I have a movie script. My first job is to collect each character's lines in a dictionary.
Later I will need to put the data into a series.
Right now, I have all of the dialogue in a list, starting with the character names. It is formatted like this:
Dialogue[0] 'NAME1\n(16 whitespaces)YO, YO, good that you're here man.'
All of the names end with \n. And then all the lines of dialogue start with 16 whitespaces. I think this could be useful but im not sure how to make use of this.
I've tried a number of things but pretty much no luck.
result = {}
for lines in dialogue:
first_token = para.split()[0]
if first_token.endswith('\n'): #this would be the name
name, line = para.split(on the new line?)
name = name.strip()
if name not in result:
result[name] = []
result[name].append(line)
return result
This code gives me a whole load of errors, so i dont think its useful to list them here.
Ideally I need each character as the first key in the dictionary and then all of their lines as the data.
Something like this:
Name1:[Line1, Line2, Line3...] Name2:[Line1, Line2, Line3...]
EDIT: Some of the character names have two words
EDIT 2: Maybe it would be easier to go back to the original movie script text file.
It is formatted like this:
NAME1
Yo, Yo, good that you're here
man.

-.-.-

- Directions
[a] Check each statement against the movie-script dictionary question above. For each, answer yes or no and quote the words of the text that decide it.
(i) Every line of dialogue begins with 16 whitespaces.
(ii) The poster lists the errors the code produces.
(iii) All of the character names are a single word.
[b] Resume the movie-script dictionary question above, writing on from its last line.

- Provided material
-.-.-

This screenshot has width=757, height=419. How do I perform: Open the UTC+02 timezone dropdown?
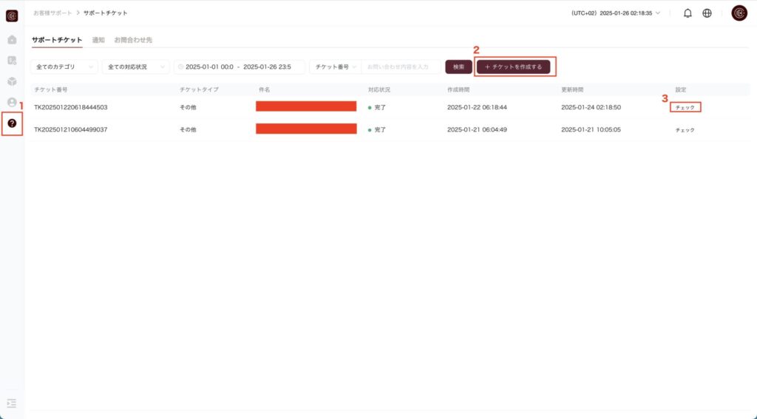615,13
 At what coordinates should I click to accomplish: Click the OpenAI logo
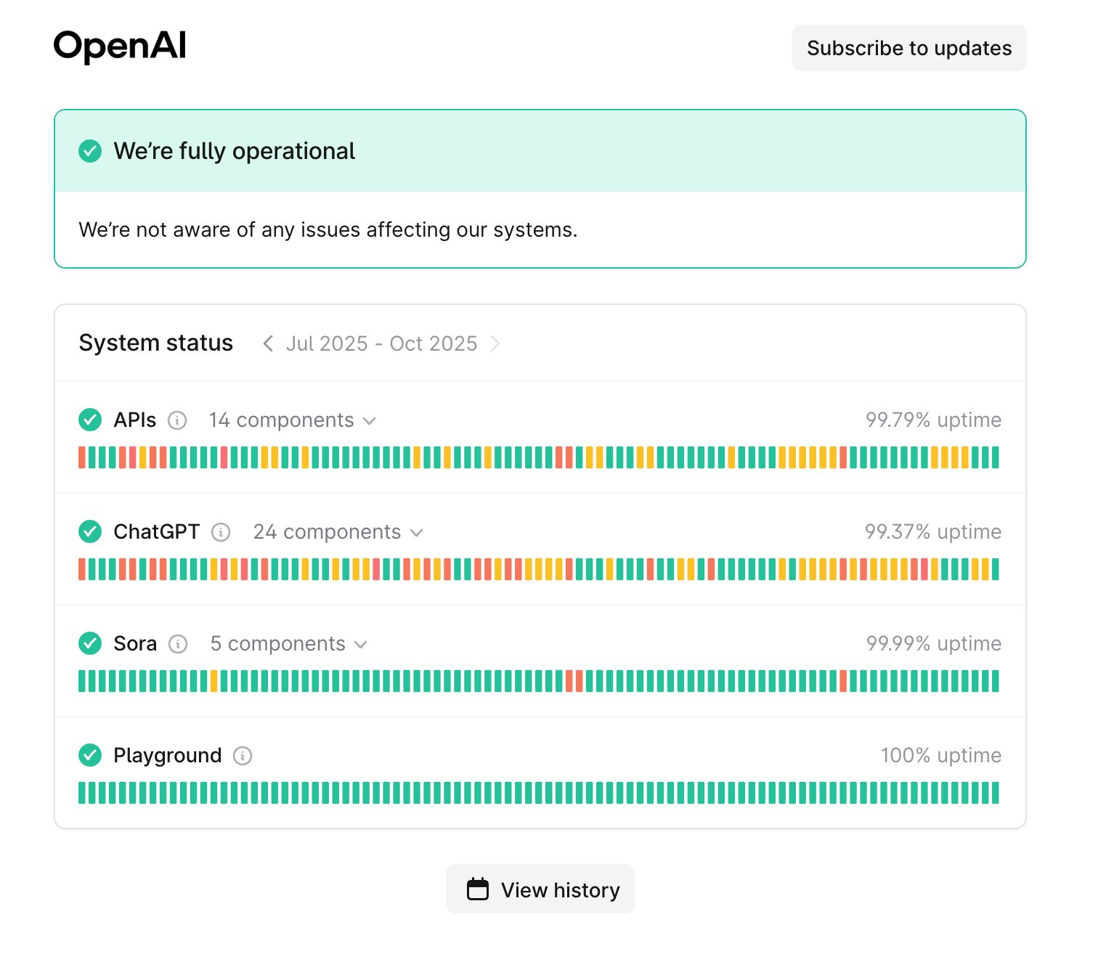120,46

-.-.-

- Replies
[a]
(i) Yes: "And then all the lines of dialogue start with 16 whitespaces."
(ii) No: "This code gives me a whole load of errors, so i dont think its useful to list them here."
(iii) No: "EDIT: Some of the character names have two words"

[b]
NAME2
(Laughing)
I don't think that's good! We were
at the club, smoking, laughing -- doing
stuff.
EDIT: added spaces in name regex, strip name whitespace
import re
lines = [
"Dialogue[0] 'NAME1 \n YO, YO, good that you're here man.'",
"Dialogue[1] 'NAME 1\n YO, YO, ",
"Dialogue[2] 'NAME2\n YO, YO, good that ",
"Dialogue[3] 'NAME2\n YO, YO, good that you're here'",
]
regex = h = re.compile("'([A-Z 0-9]+)\n[ ]{16}(.+)")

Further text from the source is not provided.